Through the colorful background of his interviewees, Pamplin conveys the harsh realities of rejection, risk, failure, and success. He depicts show business for what it is: joy giving and joy taking. It’s a profession that is as rewarding as it is frustrating and one that remains incredibly volatile. As cliche as movies can be, so too can be the process of making them: victory, defeat, and everything in between. Taking us through each stage of production, the film articulates an unspoken theme: drive.

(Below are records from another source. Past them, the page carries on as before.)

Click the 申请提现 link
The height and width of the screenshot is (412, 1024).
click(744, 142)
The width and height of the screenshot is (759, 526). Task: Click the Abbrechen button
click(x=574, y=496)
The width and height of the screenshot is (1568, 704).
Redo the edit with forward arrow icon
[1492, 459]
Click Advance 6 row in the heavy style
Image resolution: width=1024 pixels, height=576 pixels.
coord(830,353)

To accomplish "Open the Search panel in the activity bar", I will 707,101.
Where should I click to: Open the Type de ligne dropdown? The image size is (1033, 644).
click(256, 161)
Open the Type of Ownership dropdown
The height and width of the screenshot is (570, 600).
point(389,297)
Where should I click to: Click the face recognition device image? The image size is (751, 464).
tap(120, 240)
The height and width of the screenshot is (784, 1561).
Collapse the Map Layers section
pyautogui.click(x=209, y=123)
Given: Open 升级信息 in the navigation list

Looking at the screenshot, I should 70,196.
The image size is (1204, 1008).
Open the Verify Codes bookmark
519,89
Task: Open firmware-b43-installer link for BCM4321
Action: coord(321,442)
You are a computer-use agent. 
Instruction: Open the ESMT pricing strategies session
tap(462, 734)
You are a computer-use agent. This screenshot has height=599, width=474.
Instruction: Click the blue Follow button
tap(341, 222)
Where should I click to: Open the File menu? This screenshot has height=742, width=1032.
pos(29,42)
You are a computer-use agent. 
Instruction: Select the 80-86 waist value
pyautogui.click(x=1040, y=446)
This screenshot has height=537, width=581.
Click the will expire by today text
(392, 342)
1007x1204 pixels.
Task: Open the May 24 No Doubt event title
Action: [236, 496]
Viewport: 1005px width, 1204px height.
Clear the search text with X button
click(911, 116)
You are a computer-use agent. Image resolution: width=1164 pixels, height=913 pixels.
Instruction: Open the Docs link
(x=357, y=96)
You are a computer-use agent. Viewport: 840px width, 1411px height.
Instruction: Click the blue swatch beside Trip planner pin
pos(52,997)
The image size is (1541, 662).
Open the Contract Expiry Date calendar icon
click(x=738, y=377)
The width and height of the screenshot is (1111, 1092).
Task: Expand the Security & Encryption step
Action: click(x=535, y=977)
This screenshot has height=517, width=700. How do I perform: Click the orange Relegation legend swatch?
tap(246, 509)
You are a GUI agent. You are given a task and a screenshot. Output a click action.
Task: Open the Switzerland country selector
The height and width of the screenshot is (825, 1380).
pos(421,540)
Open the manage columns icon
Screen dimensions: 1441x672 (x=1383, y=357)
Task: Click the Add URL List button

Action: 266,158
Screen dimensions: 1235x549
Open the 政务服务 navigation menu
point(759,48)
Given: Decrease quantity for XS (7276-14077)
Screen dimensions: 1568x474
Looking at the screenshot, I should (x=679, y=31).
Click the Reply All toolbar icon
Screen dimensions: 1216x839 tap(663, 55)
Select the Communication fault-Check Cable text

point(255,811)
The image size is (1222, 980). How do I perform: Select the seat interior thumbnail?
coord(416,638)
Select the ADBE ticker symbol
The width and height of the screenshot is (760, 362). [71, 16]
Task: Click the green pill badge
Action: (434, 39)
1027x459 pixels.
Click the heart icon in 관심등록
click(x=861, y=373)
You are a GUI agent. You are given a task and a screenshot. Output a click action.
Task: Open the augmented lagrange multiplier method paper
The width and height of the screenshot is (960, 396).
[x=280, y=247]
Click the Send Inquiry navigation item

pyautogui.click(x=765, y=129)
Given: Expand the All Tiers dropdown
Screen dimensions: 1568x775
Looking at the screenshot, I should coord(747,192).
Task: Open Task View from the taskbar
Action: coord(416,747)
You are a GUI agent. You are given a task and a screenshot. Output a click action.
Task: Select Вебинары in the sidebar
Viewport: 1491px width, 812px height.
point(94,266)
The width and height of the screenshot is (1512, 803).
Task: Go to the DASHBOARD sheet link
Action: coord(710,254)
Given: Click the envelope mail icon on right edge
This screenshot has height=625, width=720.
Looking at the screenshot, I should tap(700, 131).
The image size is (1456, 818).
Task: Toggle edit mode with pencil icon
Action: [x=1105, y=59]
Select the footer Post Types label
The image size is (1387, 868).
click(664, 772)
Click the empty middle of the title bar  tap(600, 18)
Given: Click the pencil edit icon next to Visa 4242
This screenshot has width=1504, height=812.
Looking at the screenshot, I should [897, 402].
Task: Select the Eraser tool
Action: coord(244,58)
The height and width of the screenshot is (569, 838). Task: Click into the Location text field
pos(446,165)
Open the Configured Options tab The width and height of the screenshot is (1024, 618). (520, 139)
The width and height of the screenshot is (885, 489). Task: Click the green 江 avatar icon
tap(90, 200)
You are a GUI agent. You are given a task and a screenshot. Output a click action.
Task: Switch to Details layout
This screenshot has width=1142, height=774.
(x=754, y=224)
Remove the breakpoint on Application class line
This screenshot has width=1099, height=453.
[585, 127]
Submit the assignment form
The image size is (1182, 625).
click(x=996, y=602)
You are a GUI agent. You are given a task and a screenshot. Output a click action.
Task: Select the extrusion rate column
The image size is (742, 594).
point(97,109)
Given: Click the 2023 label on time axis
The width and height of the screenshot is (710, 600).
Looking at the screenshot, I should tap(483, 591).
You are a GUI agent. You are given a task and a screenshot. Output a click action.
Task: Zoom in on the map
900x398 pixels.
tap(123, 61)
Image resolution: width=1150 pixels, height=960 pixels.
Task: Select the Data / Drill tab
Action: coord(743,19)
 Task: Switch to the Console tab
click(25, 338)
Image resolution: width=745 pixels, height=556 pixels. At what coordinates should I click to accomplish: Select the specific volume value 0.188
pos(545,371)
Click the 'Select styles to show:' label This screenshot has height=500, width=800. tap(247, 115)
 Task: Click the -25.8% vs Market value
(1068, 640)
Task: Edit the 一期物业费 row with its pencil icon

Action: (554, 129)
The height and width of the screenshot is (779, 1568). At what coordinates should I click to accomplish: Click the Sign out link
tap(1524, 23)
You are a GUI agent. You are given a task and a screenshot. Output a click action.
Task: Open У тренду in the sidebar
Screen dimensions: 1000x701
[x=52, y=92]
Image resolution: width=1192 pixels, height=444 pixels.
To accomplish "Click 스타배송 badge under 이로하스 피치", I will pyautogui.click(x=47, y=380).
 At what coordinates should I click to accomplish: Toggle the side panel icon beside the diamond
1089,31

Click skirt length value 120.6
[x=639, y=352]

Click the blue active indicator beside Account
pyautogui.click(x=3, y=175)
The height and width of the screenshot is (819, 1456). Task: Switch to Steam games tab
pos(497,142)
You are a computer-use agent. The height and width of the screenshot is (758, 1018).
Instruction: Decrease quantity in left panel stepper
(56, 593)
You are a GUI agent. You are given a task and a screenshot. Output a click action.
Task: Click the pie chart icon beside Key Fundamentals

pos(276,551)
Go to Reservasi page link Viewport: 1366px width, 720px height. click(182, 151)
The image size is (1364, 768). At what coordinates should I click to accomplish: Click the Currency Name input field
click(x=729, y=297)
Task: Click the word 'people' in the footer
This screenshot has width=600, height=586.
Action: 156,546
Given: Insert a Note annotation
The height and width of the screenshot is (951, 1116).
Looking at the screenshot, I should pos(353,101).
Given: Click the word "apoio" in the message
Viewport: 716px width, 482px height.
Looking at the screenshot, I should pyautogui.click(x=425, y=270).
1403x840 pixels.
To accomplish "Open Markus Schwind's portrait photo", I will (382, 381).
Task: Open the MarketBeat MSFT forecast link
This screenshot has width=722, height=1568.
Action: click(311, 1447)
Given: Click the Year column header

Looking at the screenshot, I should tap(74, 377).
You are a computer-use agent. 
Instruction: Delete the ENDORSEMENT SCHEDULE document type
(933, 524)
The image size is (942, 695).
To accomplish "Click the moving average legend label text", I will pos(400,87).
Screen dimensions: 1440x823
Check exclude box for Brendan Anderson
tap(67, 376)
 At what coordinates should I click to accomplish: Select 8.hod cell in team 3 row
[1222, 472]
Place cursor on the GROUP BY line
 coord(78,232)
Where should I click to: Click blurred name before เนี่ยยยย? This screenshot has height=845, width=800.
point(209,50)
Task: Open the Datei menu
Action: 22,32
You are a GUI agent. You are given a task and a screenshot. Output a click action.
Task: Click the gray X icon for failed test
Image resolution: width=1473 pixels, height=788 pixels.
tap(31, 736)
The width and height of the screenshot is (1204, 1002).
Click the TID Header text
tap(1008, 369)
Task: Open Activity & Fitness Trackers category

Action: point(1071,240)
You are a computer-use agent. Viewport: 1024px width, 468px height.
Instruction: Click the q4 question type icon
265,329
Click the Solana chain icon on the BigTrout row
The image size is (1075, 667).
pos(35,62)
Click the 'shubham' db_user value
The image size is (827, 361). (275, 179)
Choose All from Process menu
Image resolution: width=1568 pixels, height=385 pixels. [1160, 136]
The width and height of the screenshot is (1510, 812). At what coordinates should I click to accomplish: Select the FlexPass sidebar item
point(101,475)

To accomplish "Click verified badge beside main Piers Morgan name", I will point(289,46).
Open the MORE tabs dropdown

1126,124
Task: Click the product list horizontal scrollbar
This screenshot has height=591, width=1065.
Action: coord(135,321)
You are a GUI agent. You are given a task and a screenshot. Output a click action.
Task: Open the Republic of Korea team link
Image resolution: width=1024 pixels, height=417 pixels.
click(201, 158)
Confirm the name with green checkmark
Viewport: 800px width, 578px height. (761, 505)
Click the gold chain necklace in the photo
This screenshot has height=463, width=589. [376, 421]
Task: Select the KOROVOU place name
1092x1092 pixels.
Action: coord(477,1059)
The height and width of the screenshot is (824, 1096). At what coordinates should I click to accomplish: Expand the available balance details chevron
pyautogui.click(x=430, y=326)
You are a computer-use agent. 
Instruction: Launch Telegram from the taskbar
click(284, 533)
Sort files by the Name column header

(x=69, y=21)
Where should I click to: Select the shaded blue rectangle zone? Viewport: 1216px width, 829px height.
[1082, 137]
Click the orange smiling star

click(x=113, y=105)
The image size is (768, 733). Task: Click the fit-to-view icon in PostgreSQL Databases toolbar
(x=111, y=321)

This is an attempt at motivation, where Pamplin and Co. implore the viewer (if they’re so inclined ) to find something worth fighting for, whether it be a story, idea, or simple belief.
“…all about making money and, more importantly, raising it.”
Where Movie Money Confidential falters comes by way of the overall aesthetic. Although the content expressed is rock solid, what we see never quite matches that undeniable energy. Generic, predictable, and by the book, Pamplin preaches innovation but does nothing to reinvent the standard trappings of boring documentary filmmaking. The biggest issue becomes predictability, and although slickly produced and informative, the doc can never shake its own worst nightmare: unoriginality.
Interestingly though, pathos is found during the introduction of young creatives. Depicting today’s children as a group of true individuals on their way to shining brightly. The overall message of these sequences serves as a generational retrospective on genuine inspiration. The documentary isn’t afraid to tell it like it is and communicates the harsh realities between independent and commercial filmmaking. Where independent films have room to grow into their artistry, commercial films must make money no matter the cost — regardless of ethnicity, background, or politics. Those reasons tend to be the very tentpoles that hamstring big-budget movies these days and potentially come between an audience and true entertainment.
In the end, we find that raising money is an odd thing. Some people love asking for it. Others couldn’t hate it more. Inspiring confidence in that process is exactly what Movie Money Confidential attempts to do, though at times, it doesn’t quite hit the mark. No matter, as it certainly provides a lot to think about. Nothing is off-limits.
"…certainly provides a lot to think about."